Furthermore, Walsh wrote, "Obama's predecessor in the White House, George W. Bush, could have made the same claim during his second term. From FY2005-FY2008, federal spending on demand reduction exceeded spending on domestic drug enforcement by an average of $1.2 billion per year, based on figures provided in the budget document accompanying the new strategy." 

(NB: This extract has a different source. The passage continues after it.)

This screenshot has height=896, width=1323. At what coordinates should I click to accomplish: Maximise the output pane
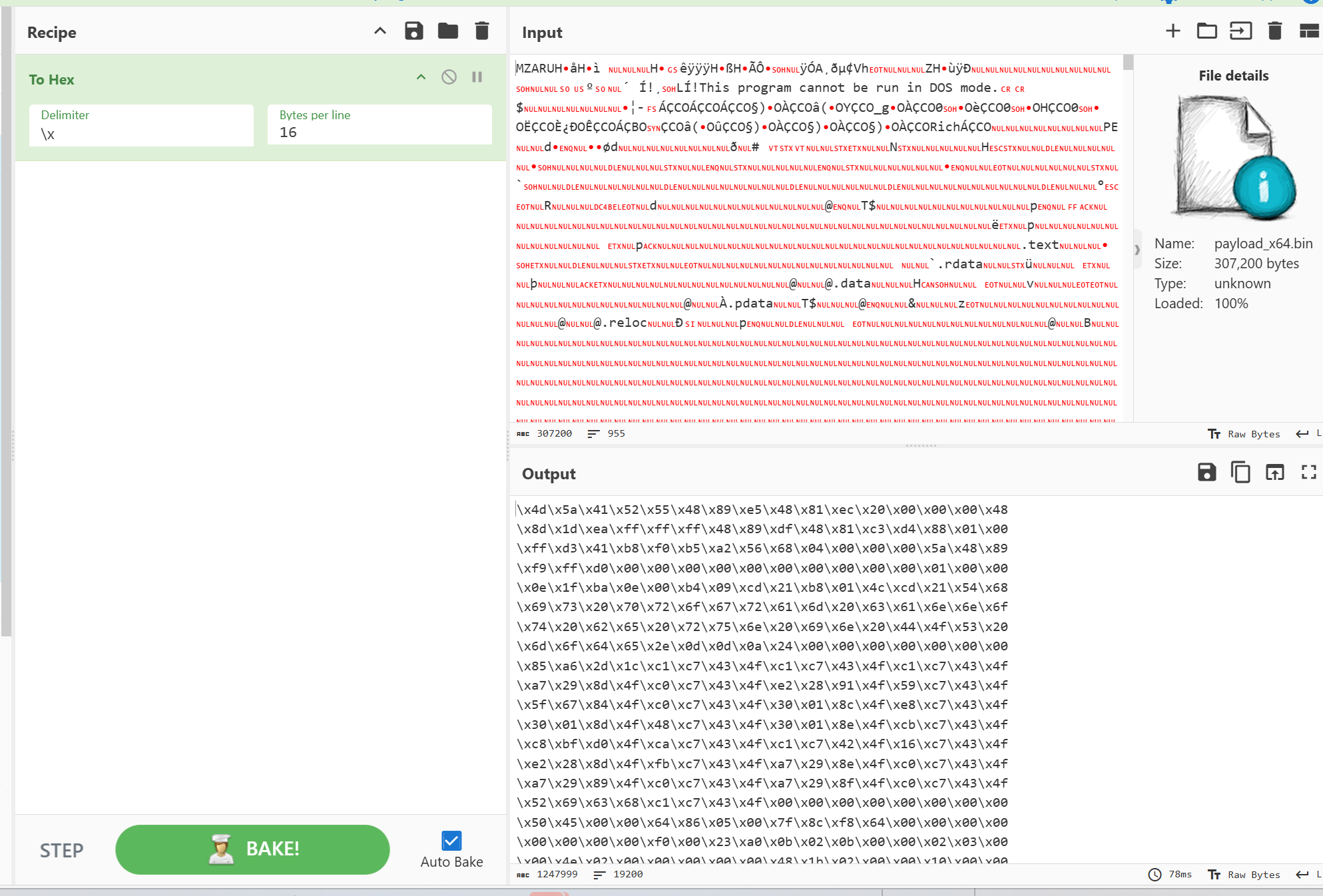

In fact, when it comes down to it, Obama's drug war looks a lot like Bush's: 

When federal spending on interdiction and international drug control programs are also taken into account, it is clear that "supply reduction" efforts continue to receive the bulk of federal drug-control dollars. Again based on the historical budget figures provided in the new strategy, in FY2008, under Bush, 58.8 percent ($13.236 billion) of the federal drug budget was allocated to supply reduction (domestic enforcement, interdiction, and international programs), compared to 41.2 percent ($9.264 billion) allocated to demand reduction (treatment and prevention). Obama's FY2013 request is $3.1 billion larger than Bush's FY2008 budget, but shows an identical breakdown, with 58.8 percent ($15.062 billion) for supply reduction and 41.2 percent ($10.538 billion) for demand reduction.

Obama's FY2013 strategy includes more than $5.6 billion for interdiction and overseas supply-control efforts, which even when adjusting for inflation is 6 percent more than Bush's FY2008 spending on interdiction and overseas efforts.

Keep those figures in mind when Kerlikowske, Obama, or the administration's supporters claim Obama has radically changed drug policy.